EXERCISES TO COMPLETE:
(a) From the food almanac entry, list everything the chocolate in chocolate fondue is said to be combined with.
(b) Please reproduce the part of the food almanac entry starting with "Food Calendar" and going on through "year, if that.", word for word.

EXCERPT TO READ:
"""
The Food Almanac: Friday, May 17, 2013

It's National Chocolate Fondue Day
Wikimedia Commons/ Fastily

Food Calendar
Today is National Chocolate Fondue Day. Chocolate fondue is the traditional final course of a fondue dinner, served after you've been through the bread dipped in melted cheese and the meats passed through hot oil or hot broth. It is clearly the favorite kind of fondue, involving cubes of pound cake and various fresh fruits, dunked in the molten chocolate long enough to coat it. You eat it still warm from the pot, and the end of long fondue forks. The chocolate is usually combined with cream or evaporated milk (otherwise it might seize up) and some flavored liqueurs or even coffee. Fondue has never been common in New Orleans, because it's the sort of eating that is best done when it's cold outside. Which it is only about three months a year, if that.

The Old Kitchen Sage Sez:
You can melt chocolate in a double boiler or in a microwave oven, but no matter how you do it don't wander far. Taking your eyes off melting chocolate is like punching a button in an elevator with your eyes closed, and you don't even get to meet new people.

Annals Of Popular Cuisine 
On this date in 1989, retired Rolling Stone guitarist Bill Wyman opened an American-style restaurant in London called Sticky Fingers. Its menu reads like a cross between those of Houston's and Outback. Itswebsite features an almanac of its own. For example, we learn that on this date in 1968, Mick Jagger and Marianne Faithfull moved into 48 Cheyne Walk, Chelsea, London. However, the site does not report that on this day in 1975, Mick punched a restaurant's window in, and had to be taken to the hospital for twenty stitches. Wyman's place has no connection with an American chain of barbecue places with the same name.
"""
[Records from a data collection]
"""
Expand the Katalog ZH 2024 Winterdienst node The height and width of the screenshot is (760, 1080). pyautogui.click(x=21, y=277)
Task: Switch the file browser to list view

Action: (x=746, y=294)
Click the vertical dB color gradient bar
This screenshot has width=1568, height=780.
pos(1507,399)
"""
"""
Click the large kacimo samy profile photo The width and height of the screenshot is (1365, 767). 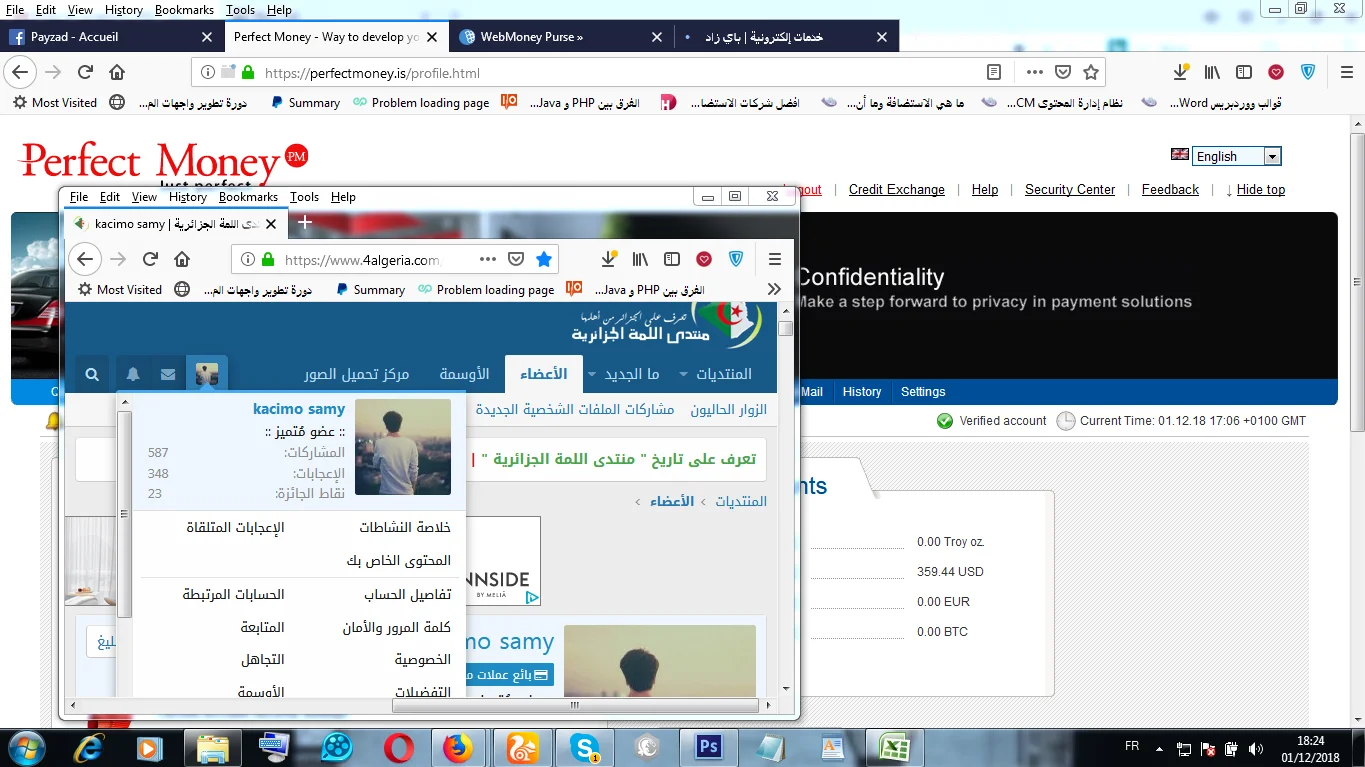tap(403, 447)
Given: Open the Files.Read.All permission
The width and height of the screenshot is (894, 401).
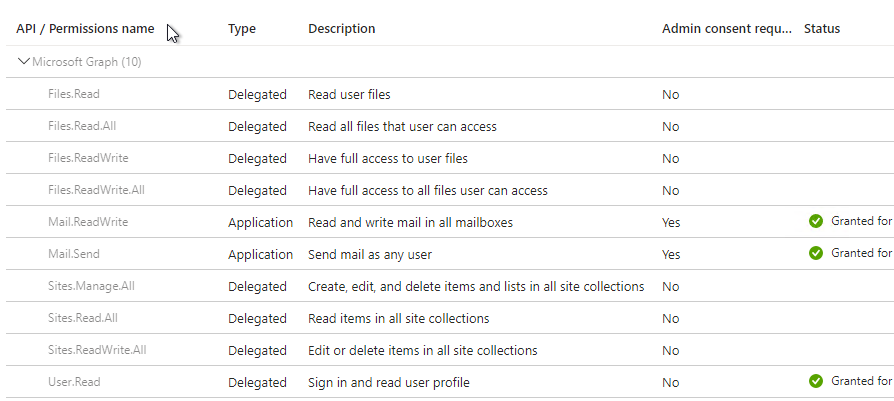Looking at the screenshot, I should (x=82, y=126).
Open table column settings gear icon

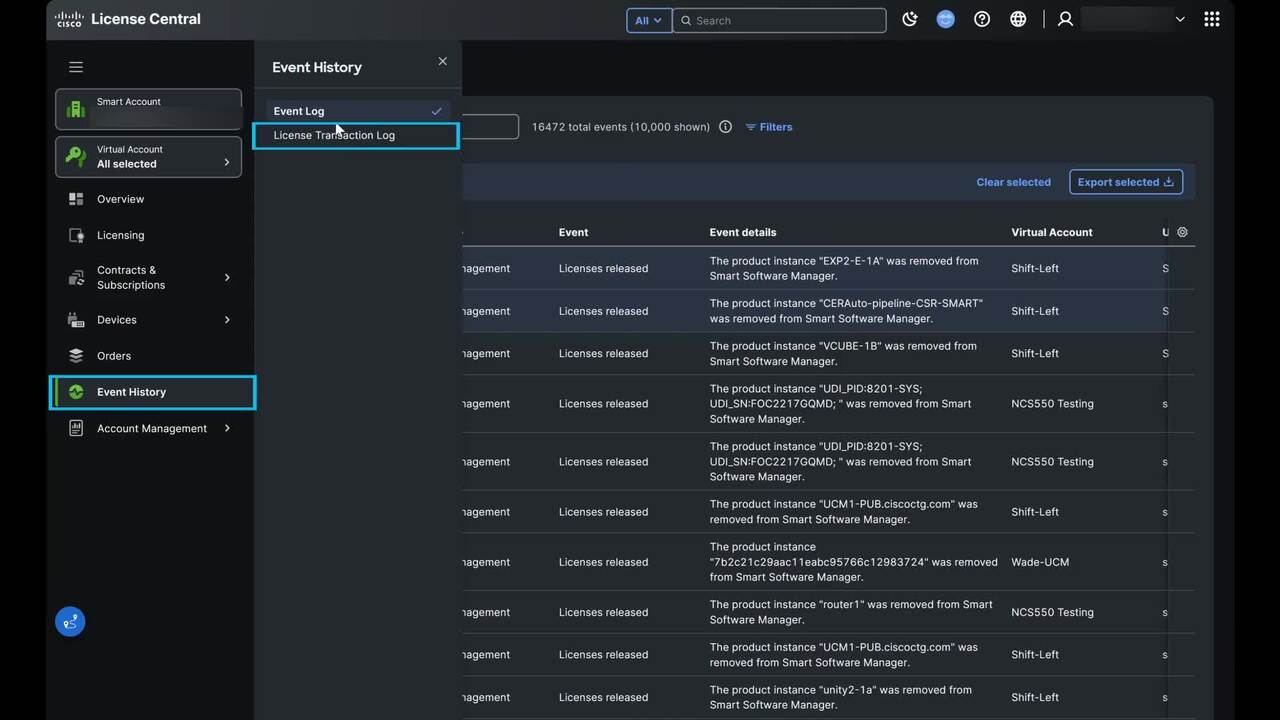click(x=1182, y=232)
"""
ANSWERS PER TASK:
(a) cream, evaporated milk, flavored liqueurs, coffee

(b)
Food Calendar
Today is National Chocolate Fondue Day. Chocolate fondue is the traditional final course of a fondue dinner, served after you've been through the bread dipped in melted cheese and the meats passed through hot oil or hot broth. It is clearly the favorite kind of fondue, involving cubes of pound cake and various fresh fruits, dunked in the molten chocolate long enough to coat it. You eat it still warm from the pot, and the end of long fondue forks. The chocolate is usually combined with cream or evaporated milk (otherwise it might seize up) and some flavored liqueurs or even coffee. Fondue has never been common in New Orleans, because it's the sort of eating that is best done when it's cold outside. Which it is only about three months a year, if that.